**DATASET EXCERPTS**
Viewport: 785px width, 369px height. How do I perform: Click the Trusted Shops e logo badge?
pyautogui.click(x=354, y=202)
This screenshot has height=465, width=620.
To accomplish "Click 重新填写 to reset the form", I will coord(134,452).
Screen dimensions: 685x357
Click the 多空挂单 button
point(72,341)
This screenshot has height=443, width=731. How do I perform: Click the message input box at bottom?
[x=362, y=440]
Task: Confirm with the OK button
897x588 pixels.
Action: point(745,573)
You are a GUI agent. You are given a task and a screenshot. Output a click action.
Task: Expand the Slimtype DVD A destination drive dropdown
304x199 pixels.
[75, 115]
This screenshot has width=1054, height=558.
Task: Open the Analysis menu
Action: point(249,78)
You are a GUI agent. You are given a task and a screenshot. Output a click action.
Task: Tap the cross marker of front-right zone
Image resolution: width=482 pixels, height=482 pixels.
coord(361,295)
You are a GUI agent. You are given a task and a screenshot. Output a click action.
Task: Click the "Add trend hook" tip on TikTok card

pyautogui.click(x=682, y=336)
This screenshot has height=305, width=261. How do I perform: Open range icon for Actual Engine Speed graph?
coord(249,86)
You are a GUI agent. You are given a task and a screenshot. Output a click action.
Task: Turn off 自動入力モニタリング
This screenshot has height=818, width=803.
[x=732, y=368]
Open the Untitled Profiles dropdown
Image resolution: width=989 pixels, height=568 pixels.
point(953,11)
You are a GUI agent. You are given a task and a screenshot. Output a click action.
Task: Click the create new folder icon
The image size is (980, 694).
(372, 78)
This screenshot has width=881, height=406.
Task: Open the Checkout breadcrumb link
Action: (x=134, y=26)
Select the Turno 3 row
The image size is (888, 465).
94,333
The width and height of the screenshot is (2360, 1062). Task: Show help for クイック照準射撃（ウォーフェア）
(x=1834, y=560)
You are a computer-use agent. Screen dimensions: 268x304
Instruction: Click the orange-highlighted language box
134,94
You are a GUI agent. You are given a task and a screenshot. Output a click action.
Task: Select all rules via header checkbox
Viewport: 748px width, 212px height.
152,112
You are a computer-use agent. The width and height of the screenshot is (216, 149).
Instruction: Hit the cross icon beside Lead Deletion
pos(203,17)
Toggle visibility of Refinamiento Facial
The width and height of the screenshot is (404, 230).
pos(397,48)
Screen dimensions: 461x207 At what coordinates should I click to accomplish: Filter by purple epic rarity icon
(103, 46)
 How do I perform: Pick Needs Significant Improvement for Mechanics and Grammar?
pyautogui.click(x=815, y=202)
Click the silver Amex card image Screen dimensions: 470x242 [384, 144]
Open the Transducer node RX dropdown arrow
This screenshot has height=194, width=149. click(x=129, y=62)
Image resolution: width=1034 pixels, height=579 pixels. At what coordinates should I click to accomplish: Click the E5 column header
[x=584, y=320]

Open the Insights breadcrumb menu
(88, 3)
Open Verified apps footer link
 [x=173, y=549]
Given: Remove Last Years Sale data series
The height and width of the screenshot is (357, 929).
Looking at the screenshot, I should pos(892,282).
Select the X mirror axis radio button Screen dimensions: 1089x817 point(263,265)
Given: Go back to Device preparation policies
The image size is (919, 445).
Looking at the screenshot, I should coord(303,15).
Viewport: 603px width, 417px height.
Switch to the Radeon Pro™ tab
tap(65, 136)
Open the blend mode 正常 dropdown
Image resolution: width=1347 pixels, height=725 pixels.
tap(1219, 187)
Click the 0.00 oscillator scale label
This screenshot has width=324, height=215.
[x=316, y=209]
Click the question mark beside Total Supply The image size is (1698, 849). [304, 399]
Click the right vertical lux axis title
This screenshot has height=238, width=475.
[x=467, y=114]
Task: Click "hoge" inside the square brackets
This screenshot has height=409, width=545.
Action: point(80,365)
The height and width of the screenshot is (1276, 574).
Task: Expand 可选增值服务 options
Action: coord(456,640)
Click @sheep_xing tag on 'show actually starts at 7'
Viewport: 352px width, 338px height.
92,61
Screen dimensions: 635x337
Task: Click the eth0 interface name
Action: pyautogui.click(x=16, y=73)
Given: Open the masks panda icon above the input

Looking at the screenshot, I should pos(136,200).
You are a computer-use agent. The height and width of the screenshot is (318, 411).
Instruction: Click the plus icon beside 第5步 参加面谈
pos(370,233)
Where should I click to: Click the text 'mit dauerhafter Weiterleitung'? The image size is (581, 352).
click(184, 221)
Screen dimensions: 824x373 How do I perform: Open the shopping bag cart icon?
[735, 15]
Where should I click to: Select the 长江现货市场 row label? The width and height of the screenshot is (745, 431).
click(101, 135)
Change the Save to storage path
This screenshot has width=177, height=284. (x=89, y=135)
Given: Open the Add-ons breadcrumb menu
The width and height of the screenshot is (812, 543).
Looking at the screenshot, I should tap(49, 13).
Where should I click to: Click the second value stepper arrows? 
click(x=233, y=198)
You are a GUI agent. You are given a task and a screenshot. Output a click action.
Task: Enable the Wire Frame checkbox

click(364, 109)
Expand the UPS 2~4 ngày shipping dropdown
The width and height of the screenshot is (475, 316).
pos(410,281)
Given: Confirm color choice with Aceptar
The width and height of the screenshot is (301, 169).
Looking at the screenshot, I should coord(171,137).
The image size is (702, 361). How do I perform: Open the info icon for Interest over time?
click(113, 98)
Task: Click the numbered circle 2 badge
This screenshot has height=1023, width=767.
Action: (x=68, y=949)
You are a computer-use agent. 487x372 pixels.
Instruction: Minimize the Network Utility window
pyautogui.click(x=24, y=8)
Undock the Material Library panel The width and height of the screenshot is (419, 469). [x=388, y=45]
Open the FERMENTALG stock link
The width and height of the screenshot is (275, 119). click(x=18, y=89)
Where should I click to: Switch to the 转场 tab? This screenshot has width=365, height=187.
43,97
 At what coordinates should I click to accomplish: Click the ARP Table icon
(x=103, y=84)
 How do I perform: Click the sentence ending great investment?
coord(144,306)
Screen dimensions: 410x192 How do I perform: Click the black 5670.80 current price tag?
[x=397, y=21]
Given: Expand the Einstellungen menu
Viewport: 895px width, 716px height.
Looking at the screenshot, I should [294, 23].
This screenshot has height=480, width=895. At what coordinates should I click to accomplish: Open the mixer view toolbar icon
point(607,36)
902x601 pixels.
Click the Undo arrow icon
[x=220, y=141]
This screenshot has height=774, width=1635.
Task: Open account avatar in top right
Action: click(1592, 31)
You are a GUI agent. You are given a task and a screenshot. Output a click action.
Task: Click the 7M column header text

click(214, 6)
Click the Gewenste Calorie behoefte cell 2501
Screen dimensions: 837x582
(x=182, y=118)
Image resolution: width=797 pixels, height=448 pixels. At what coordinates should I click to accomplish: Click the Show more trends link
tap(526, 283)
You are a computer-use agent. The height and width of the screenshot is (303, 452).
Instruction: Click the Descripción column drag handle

**WHAT YOU HAVE TO DO**
In the material above, find every line that has the string "Confirm" and pull those lines out.

**YOUR RESPONSE**
Task: Confirm with the OK button
Given: Confirm color choice with Aceptar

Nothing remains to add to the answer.